• Listing
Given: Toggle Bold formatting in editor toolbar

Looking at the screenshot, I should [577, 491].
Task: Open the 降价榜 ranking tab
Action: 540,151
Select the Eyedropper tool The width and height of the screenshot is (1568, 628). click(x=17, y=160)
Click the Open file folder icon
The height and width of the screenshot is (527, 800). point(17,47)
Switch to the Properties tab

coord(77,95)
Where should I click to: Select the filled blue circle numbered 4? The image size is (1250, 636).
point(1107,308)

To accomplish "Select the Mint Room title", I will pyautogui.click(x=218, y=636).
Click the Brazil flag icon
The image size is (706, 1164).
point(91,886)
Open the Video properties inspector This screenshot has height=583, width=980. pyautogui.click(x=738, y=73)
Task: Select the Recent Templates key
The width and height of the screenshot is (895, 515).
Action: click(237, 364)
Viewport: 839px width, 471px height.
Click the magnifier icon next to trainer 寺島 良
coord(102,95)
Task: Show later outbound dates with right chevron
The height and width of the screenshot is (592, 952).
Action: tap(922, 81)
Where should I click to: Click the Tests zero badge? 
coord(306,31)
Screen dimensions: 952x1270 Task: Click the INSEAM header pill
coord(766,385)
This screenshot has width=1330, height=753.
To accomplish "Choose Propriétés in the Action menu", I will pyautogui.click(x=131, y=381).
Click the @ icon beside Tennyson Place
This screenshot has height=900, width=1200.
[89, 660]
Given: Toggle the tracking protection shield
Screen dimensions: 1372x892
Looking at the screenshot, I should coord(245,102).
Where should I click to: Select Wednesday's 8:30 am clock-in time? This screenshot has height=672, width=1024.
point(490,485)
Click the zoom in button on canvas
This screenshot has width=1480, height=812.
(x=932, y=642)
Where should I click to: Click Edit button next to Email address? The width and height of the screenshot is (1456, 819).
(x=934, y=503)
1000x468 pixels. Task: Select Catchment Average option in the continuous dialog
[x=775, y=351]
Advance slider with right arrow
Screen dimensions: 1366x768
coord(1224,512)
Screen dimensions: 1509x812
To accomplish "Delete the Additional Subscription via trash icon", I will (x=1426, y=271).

• Given problem
Print the lines again without any change, starting with the line containing "Where should I click to: Select the" and going on through the line containing "Open the Video".

• Answer to this problem
Where should I click to: Select the filled blue circle numbered 4? The image size is (1250, 636).
point(1107,308)

To accomplish "Select the Mint Room title", I will pyautogui.click(x=218, y=636).
Click the Brazil flag icon
The image size is (706, 1164).
point(91,886)
Open the Video properties inspector This screenshot has height=583, width=980. pyautogui.click(x=738, y=73)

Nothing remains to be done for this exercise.